EXERCISE REQUIREMENTS. Reproduce exactly the line that contains "Where should I click to: Choose" and every line after it through the end of the records below, leaving out all pictures.

━━━━━━━━

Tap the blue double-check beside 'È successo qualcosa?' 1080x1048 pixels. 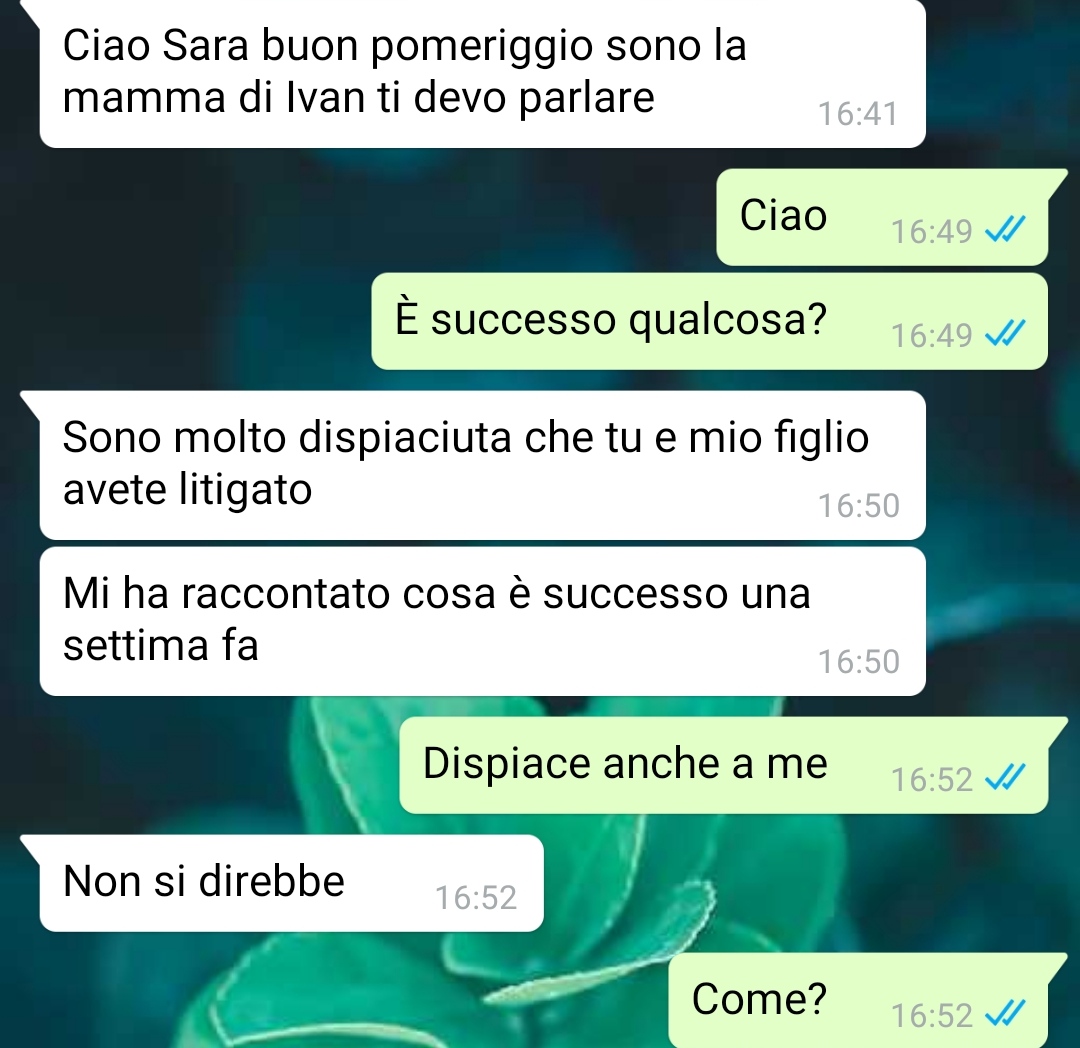click(x=1005, y=334)
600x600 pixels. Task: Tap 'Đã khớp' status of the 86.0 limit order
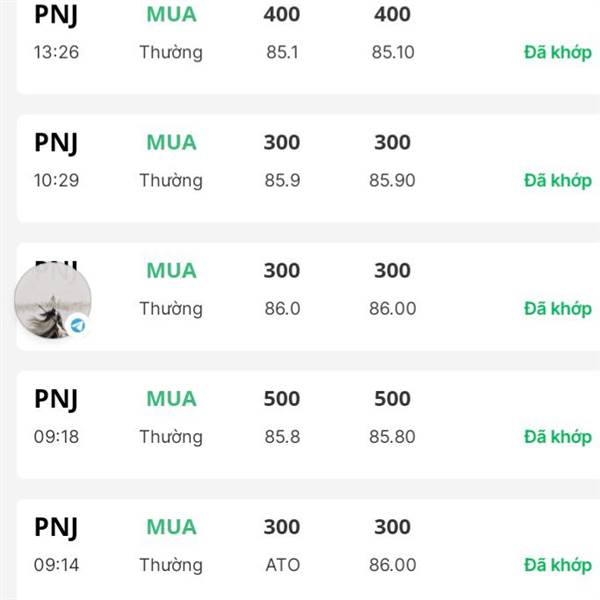[x=558, y=308]
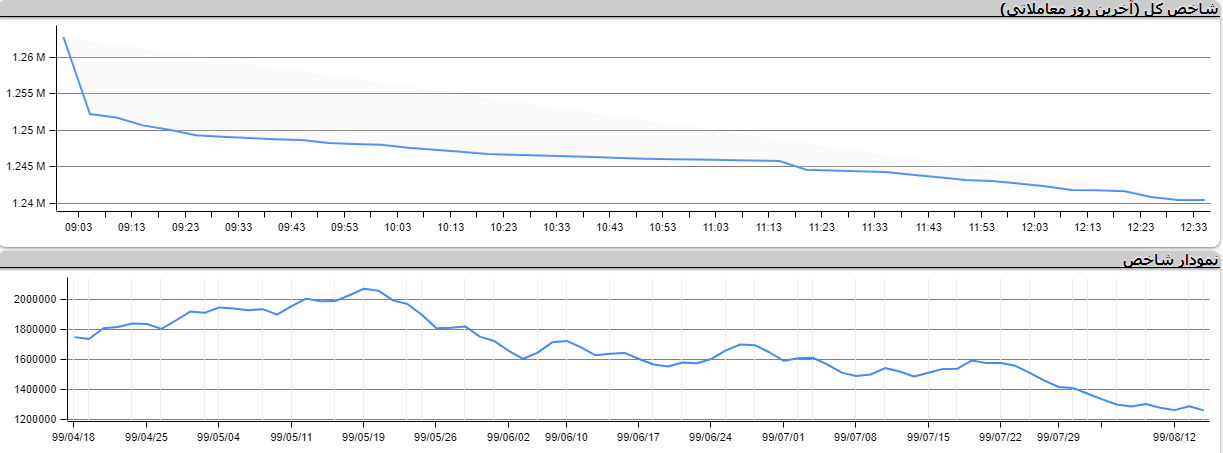This screenshot has height=453, width=1223.
Task: Click the 99/04/18 date label
Action: 75,437
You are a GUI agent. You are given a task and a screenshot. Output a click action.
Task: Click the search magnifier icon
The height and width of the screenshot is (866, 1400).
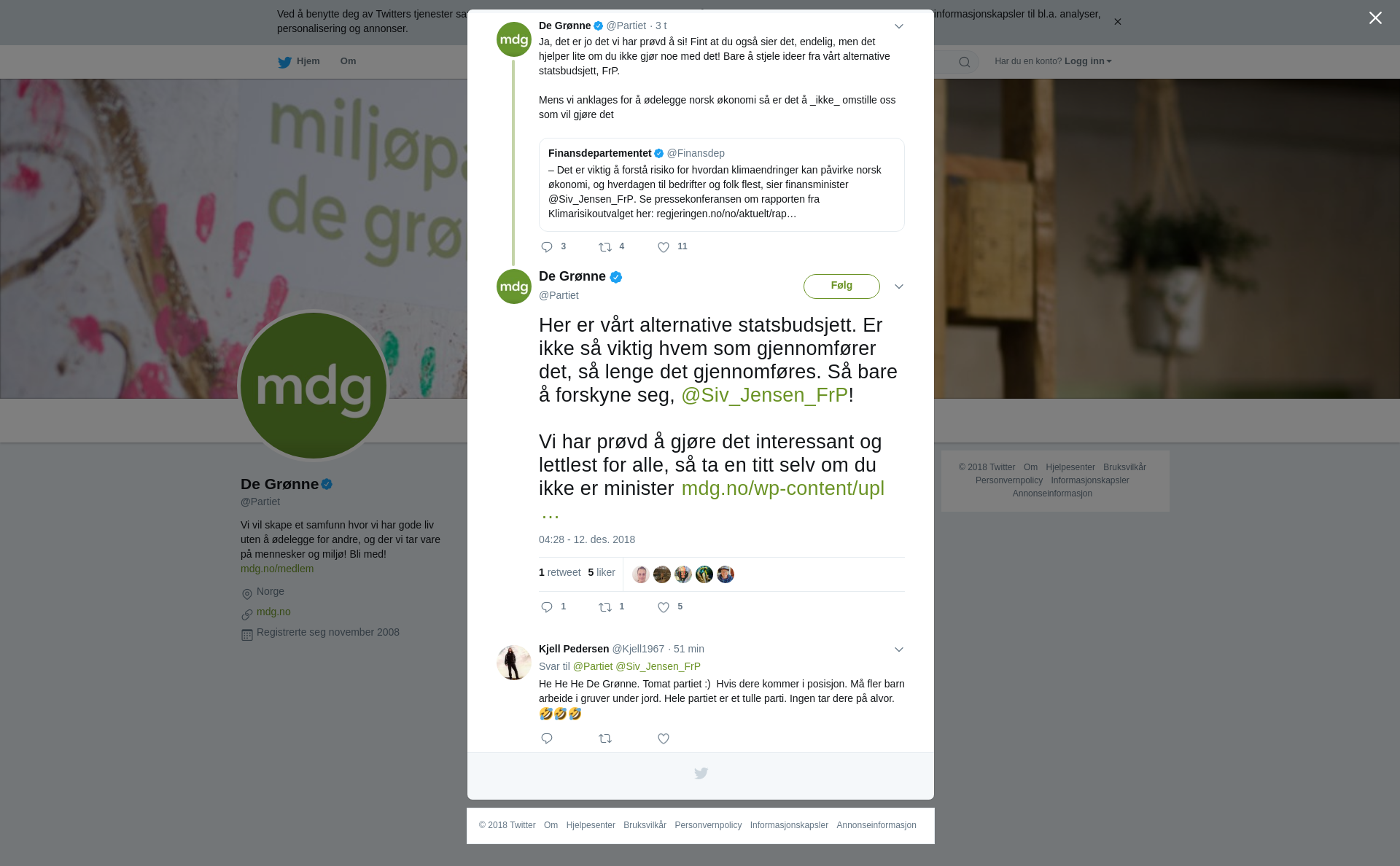pyautogui.click(x=965, y=62)
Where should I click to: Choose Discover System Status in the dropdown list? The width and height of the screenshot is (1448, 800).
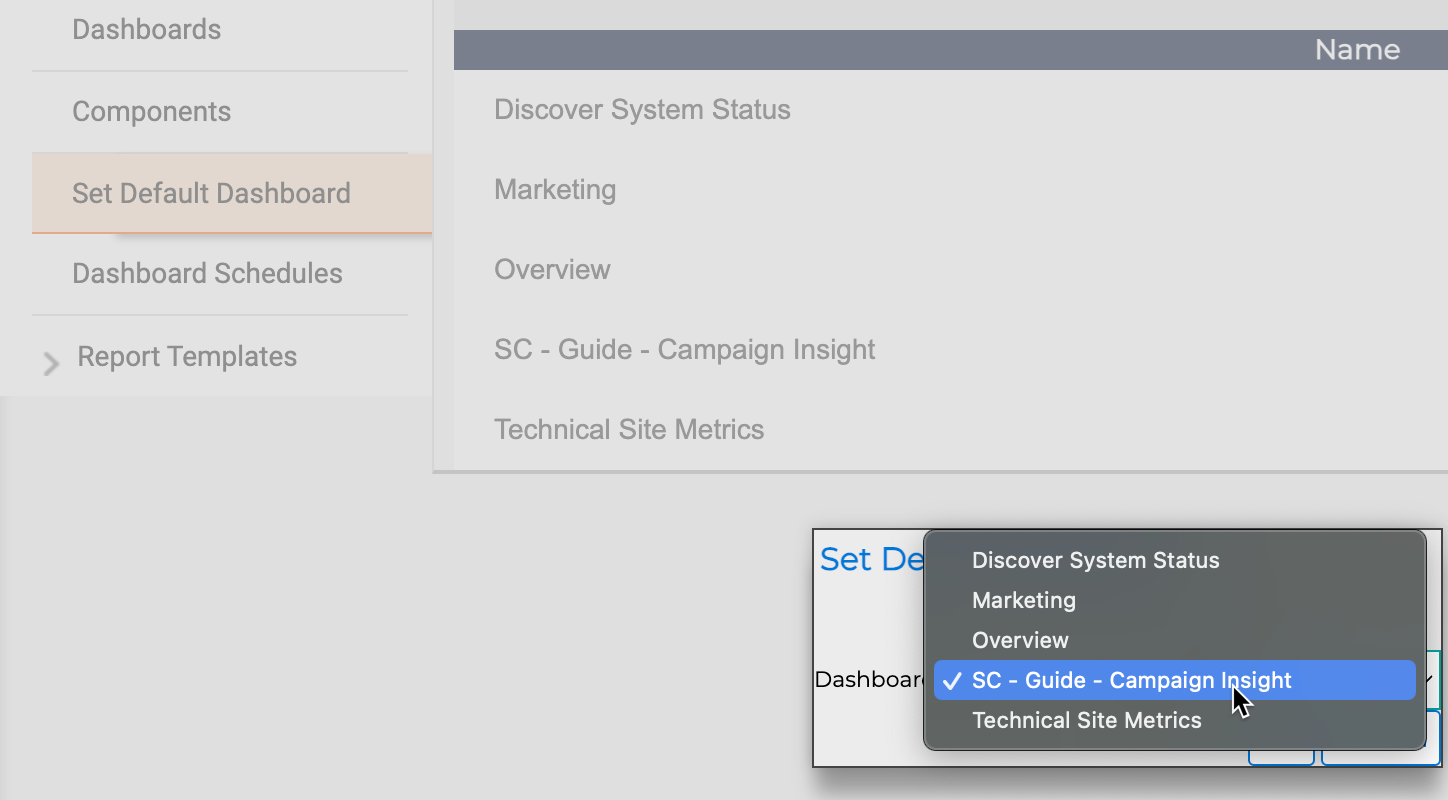coord(1095,560)
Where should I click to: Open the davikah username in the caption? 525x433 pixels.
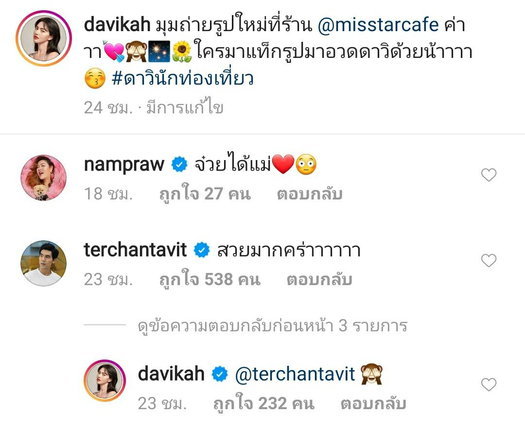coord(117,25)
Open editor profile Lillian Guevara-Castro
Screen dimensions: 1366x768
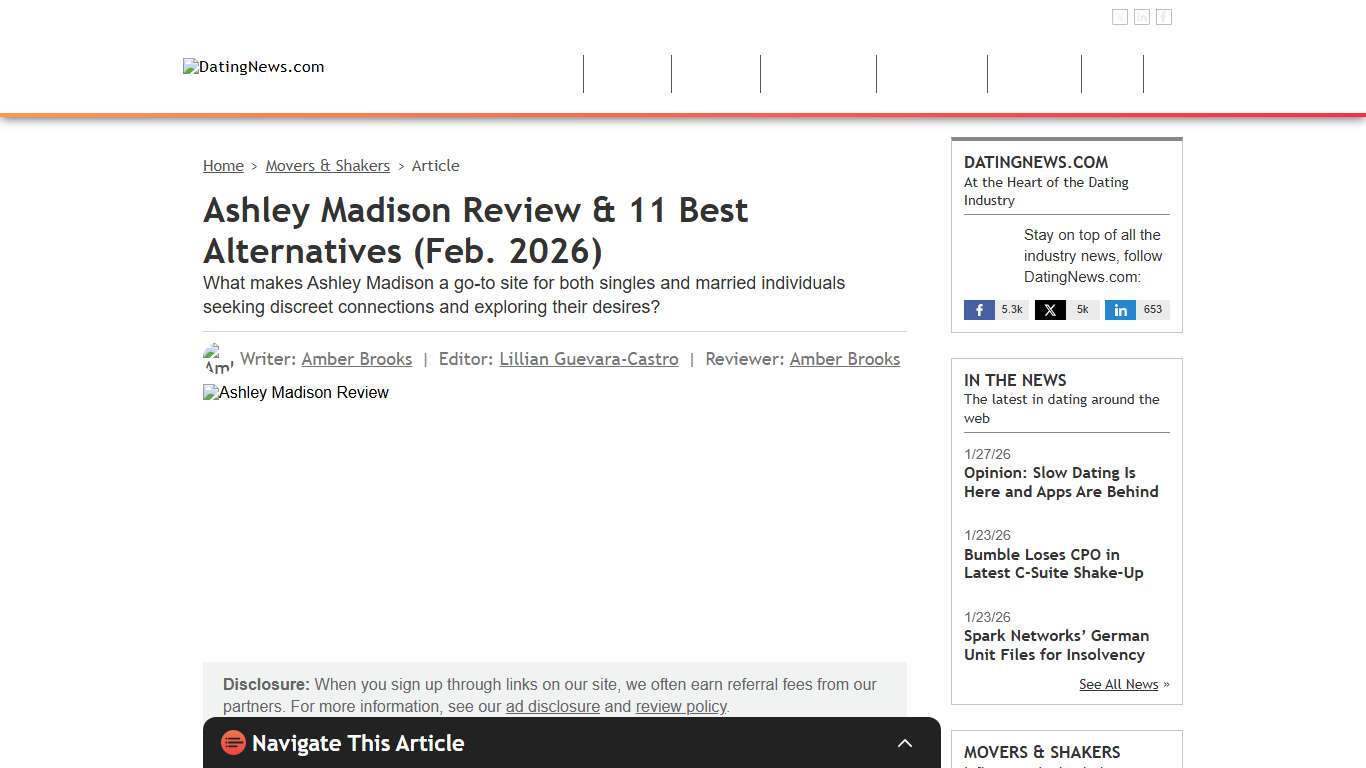coord(588,359)
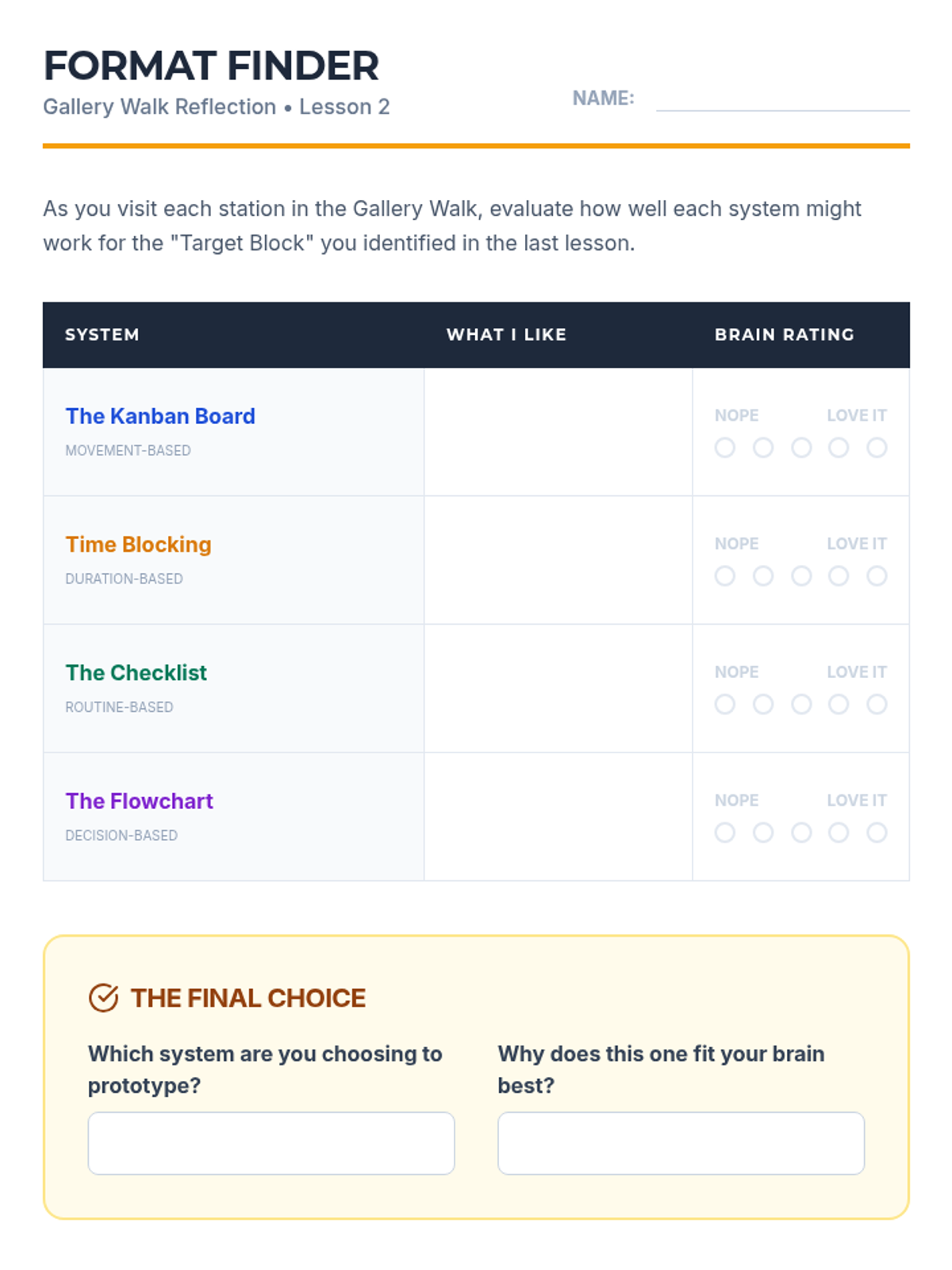Choose the middle rating circle for Time Blocking
Viewport: 952px width, 1270px height.
pos(801,576)
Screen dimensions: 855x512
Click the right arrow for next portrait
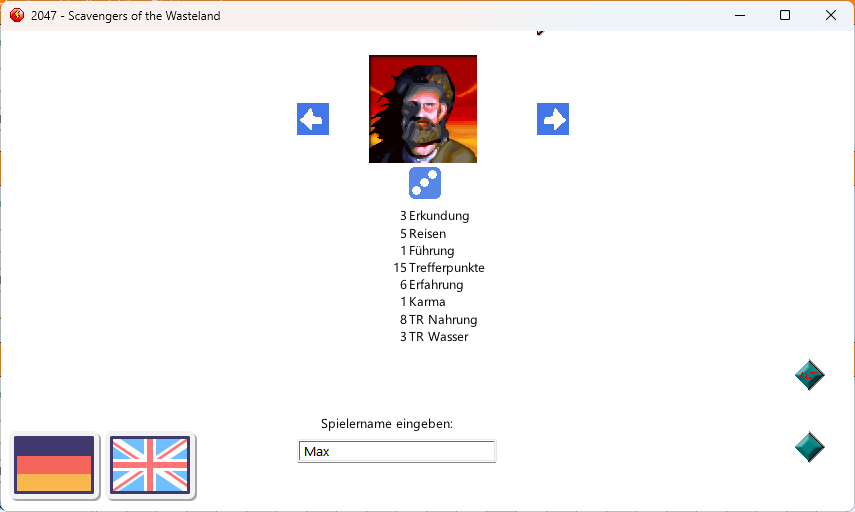(553, 119)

━━━━━━━━

EXERCISE RESPONSE.
Where should I click to: Choose Discover System Status in the dropdown list? The width and height of the screenshot is (1448, 800).
coord(1095,560)
Where should I click to: Open the davikah username in the caption? 525x433 pixels.
coord(117,25)
Open editor profile Lillian Guevara-Castro
Screen dimensions: 1366x768
coord(588,359)
Choose the middle rating circle for Time Blocking
Viewport: 952px width, 1270px height.
pos(801,576)
Screen dimensions: 855x512
Click the right arrow for next portrait
(553, 119)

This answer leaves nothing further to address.